ACTIVITY:
Look through the records that follow. Copy every line containing the word "will".

AVAILABLE DATA:
----------
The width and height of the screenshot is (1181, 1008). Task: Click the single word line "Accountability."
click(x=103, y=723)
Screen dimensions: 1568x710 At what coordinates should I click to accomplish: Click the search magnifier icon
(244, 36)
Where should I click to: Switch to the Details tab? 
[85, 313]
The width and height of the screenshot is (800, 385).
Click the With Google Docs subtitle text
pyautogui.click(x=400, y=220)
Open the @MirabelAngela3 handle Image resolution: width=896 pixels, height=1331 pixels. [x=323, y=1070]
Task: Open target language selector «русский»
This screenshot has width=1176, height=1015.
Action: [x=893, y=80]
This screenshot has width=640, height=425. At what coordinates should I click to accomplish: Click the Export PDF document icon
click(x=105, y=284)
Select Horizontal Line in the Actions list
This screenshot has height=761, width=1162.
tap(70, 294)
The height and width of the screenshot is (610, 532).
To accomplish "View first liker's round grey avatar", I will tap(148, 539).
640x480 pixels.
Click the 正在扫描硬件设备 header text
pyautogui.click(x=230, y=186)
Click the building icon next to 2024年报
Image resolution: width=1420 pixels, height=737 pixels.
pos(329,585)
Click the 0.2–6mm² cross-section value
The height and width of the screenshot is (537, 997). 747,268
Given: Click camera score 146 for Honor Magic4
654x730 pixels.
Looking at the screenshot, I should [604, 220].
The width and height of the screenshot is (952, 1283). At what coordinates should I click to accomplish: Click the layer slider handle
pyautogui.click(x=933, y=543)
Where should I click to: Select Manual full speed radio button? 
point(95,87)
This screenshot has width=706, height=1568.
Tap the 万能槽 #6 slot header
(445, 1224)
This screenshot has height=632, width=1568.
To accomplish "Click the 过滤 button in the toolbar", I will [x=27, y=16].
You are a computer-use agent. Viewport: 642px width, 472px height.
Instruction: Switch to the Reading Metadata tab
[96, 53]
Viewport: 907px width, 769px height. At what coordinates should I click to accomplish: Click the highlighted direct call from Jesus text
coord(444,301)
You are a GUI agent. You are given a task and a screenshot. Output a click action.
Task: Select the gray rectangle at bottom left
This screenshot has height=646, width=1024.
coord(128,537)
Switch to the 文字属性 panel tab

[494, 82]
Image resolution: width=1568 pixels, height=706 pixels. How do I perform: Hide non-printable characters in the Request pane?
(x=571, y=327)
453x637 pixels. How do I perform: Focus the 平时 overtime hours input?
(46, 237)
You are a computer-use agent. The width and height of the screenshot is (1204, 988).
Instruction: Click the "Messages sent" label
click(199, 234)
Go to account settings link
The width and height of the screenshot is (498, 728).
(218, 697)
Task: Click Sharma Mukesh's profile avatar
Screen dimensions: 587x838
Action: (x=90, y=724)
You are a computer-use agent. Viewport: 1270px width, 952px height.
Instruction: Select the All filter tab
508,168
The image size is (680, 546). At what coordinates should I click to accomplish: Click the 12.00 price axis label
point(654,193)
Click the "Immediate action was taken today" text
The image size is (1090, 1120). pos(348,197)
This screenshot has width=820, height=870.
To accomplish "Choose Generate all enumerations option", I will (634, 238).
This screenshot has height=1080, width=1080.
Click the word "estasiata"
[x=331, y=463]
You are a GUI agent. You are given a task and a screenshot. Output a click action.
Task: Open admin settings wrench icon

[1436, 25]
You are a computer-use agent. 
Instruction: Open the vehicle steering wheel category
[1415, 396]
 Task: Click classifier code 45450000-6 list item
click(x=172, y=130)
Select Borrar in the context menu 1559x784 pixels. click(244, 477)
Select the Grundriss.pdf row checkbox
----------
RESULT OF THE TASK:
To accomplish "View first liker's round grey avatar", I will tap(148, 539).
To accomplish "Click the 过滤 button in the toolbar", I will [x=27, y=16].
To accomplish "Choose Generate all enumerations option", I will (634, 238).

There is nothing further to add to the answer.